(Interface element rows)

* * *

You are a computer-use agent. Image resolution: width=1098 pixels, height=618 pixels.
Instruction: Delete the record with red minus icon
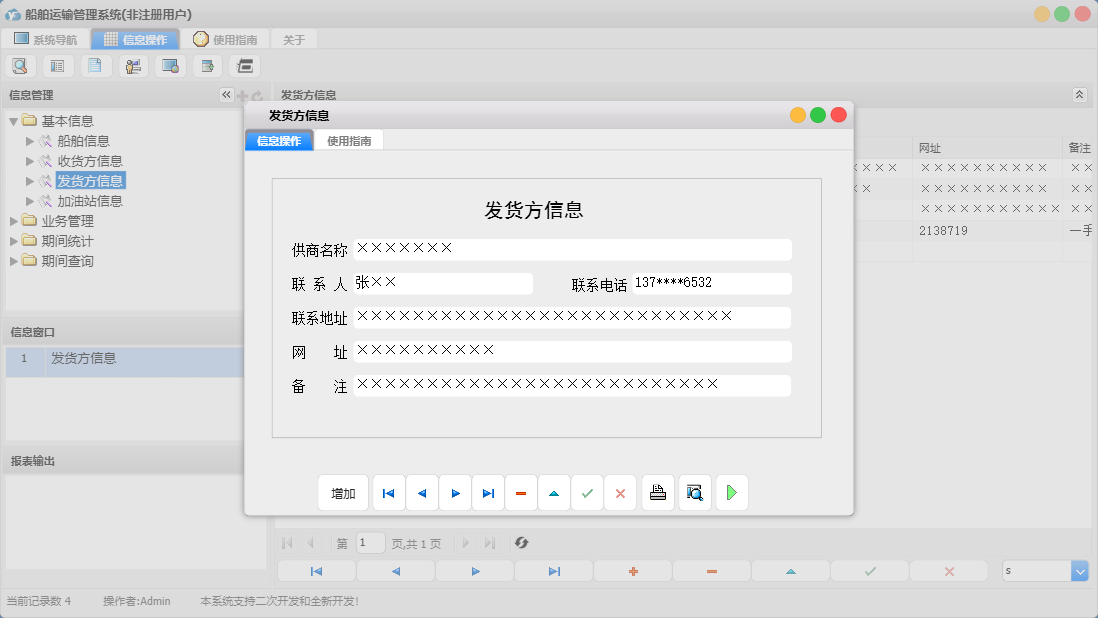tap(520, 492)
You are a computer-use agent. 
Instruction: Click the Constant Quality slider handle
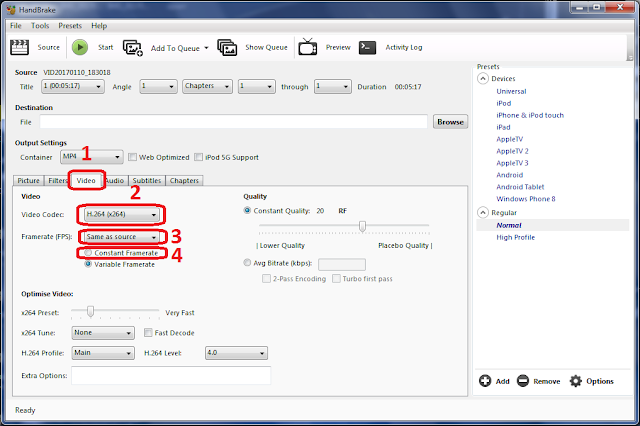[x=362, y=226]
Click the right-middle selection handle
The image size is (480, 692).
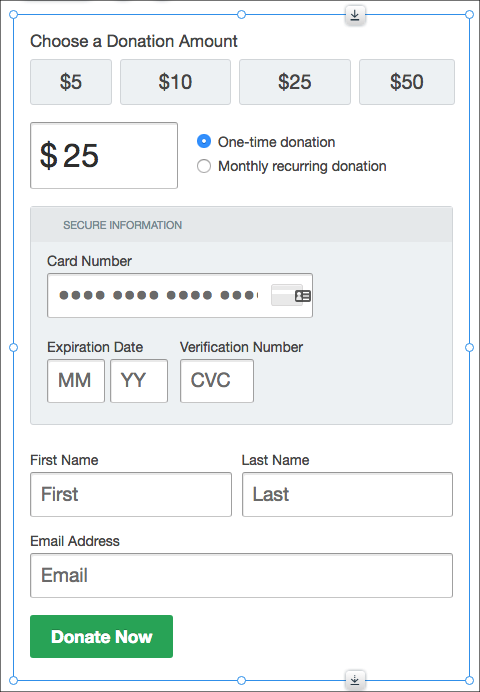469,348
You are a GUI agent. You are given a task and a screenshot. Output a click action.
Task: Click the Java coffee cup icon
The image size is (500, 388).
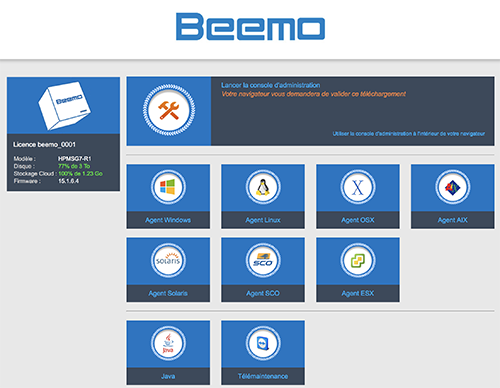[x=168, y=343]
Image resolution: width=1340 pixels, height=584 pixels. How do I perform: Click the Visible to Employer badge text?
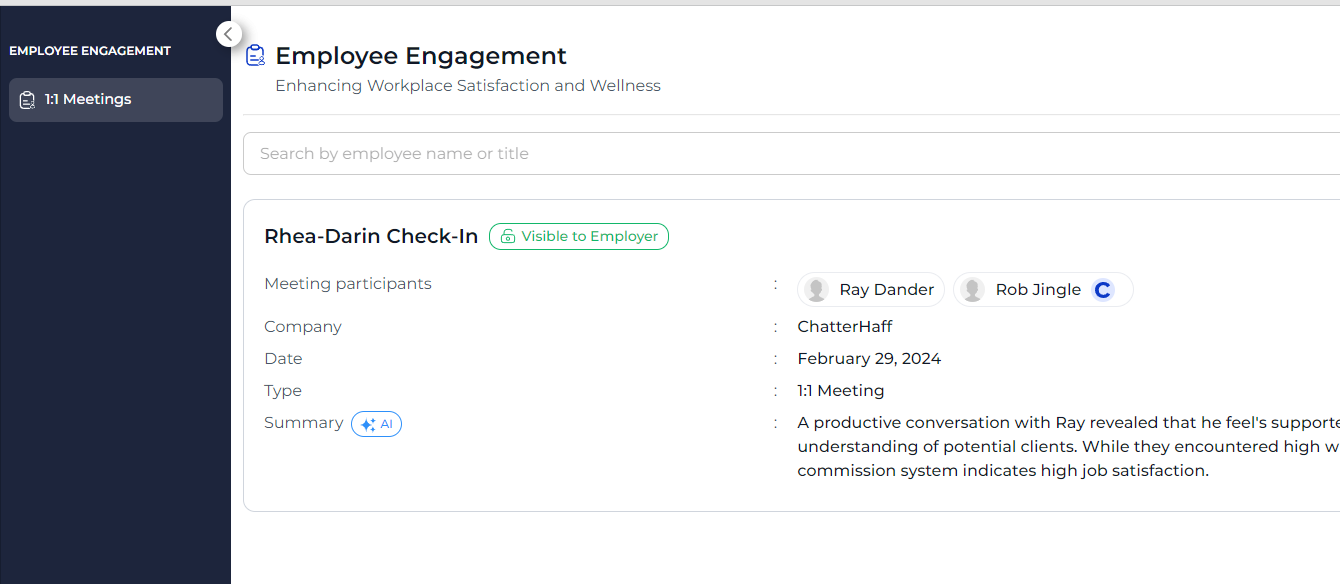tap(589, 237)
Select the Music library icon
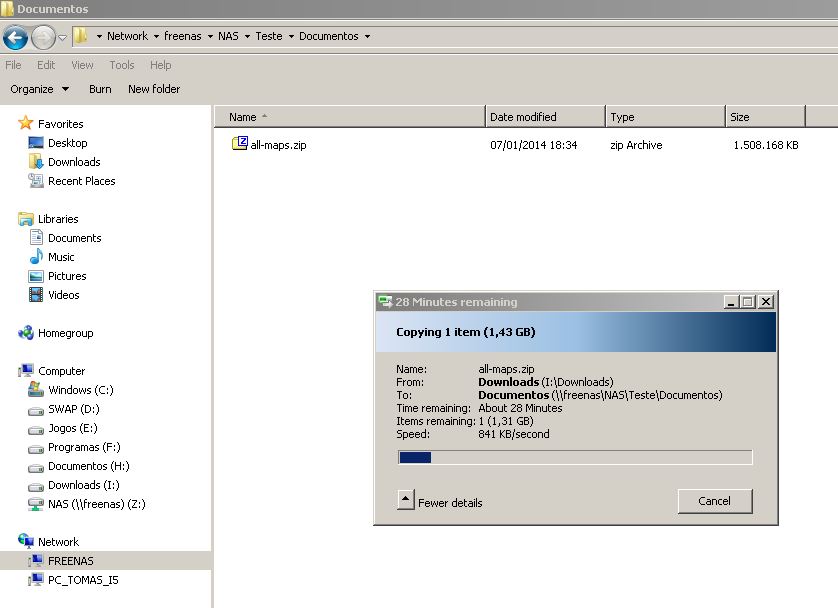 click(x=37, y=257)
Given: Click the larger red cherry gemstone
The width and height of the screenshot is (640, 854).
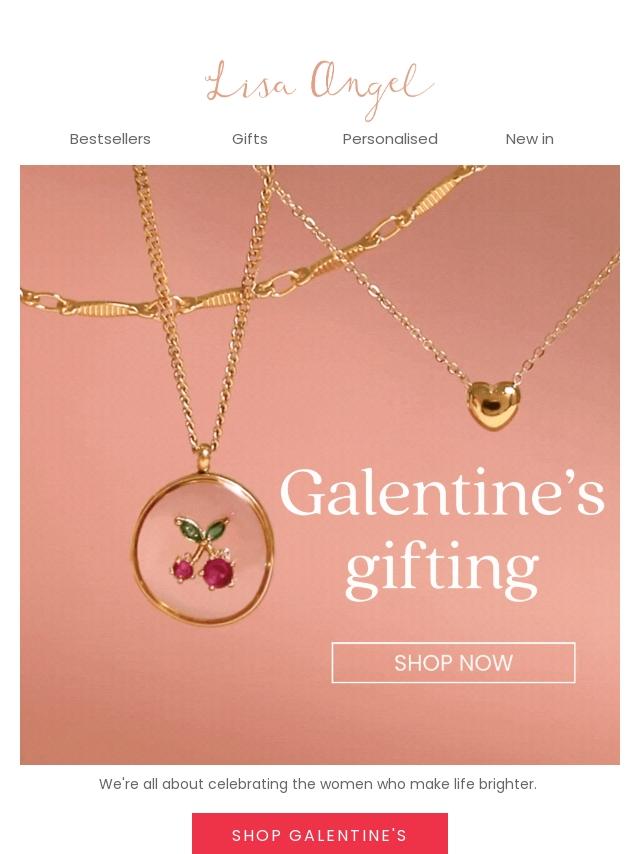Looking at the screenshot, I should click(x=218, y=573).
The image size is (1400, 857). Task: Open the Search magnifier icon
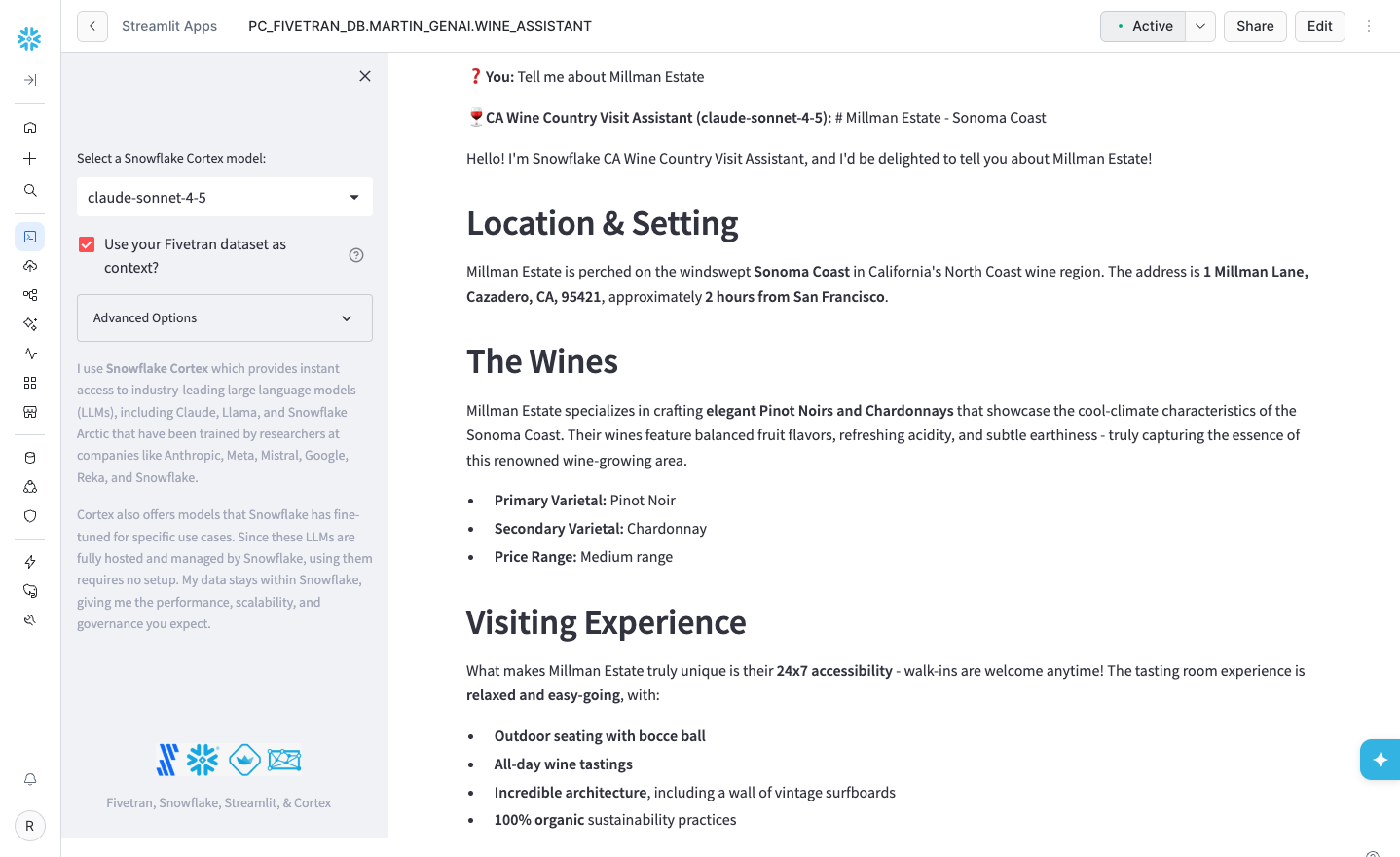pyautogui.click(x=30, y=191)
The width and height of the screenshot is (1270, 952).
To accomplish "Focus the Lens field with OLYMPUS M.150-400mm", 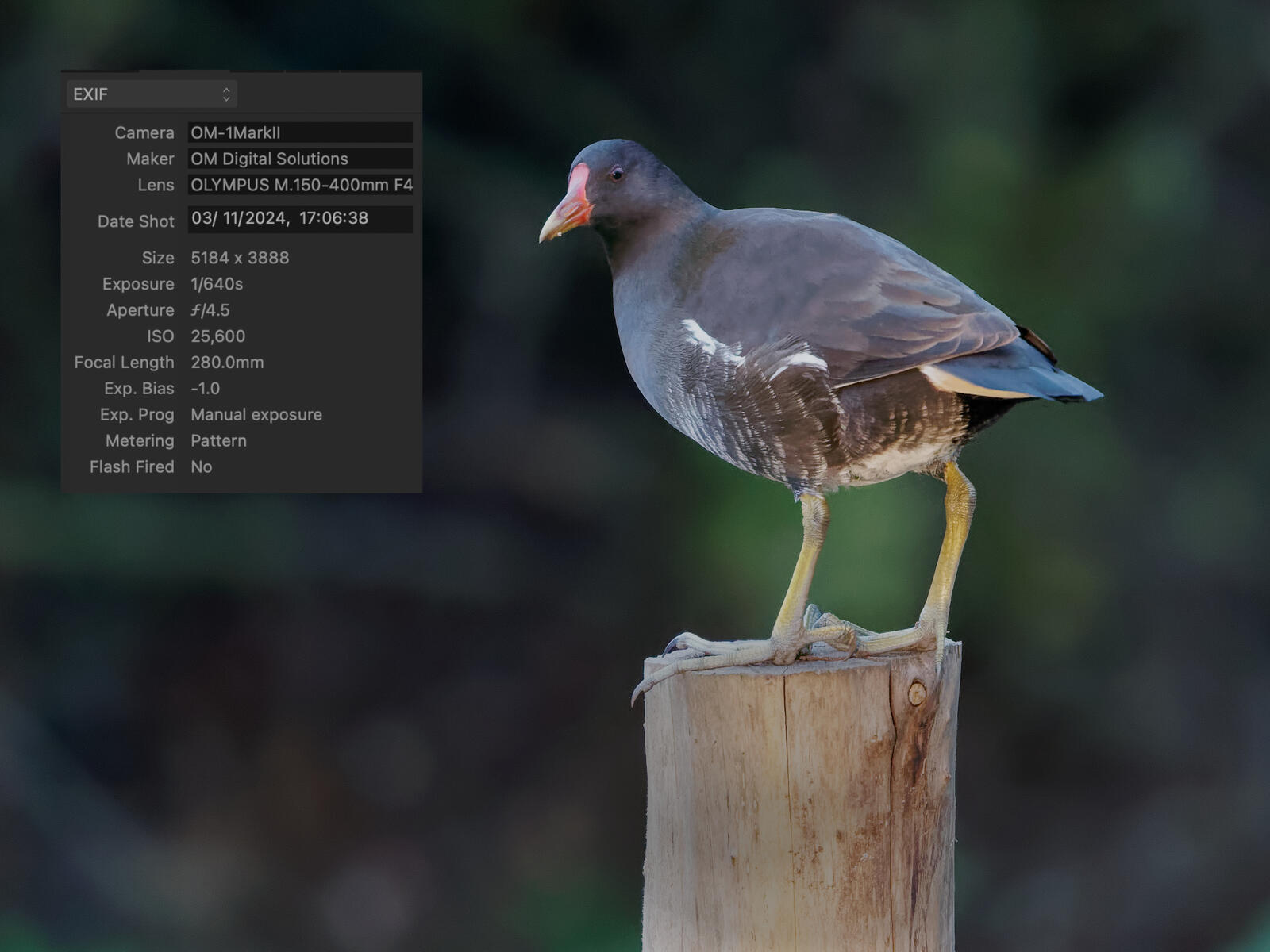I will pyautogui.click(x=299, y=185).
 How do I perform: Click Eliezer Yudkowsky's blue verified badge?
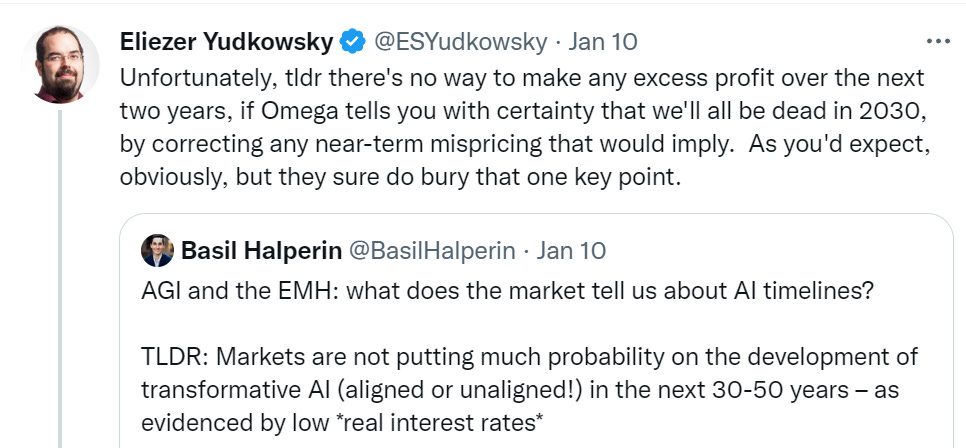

* * *

→ WHAT THE TASK REQUIRES
Turn the rows, from the start up to and including the line that contains "pyautogui.click(x=30, y=191)", into a two-column CSV with the headers "prompt" and "answer". Give one line per row, put each value in a quoted field with line breaks turned into spaces, and leave the pictures out.

→ TASK ANSWER
prompt,answer
"You are a computer-use agent. Image resolution: width=1098 pixels, height=618 pixels. Instruction: Delete the record with red minus icon","tap(520, 492)"
"You are a computer-use agent. Instruction: Click the Constant Quality slider handle","[x=362, y=226]"
"Click the right-middle selection handle The image size is (480, 692).","469,348"
"You are a GUI agent. You are given a task and a screenshot. Output a click action. Task: Click the Java coffee cup icon The image size is (500, 388).","[x=168, y=343]"
"Image resolution: width=1340 pixels, height=584 pixels. How do I perform: Click the Visible to Employer badge text?","tap(589, 237)"
"Select the Music library icon","click(x=37, y=257)"
"Given: Click the larger red cherry gemstone The width and height of the screenshot is (640, 854).","Looking at the screenshot, I should click(x=218, y=573)."
"The image size is (1400, 857). Task: Open the Search magnifier icon","pyautogui.click(x=30, y=191)"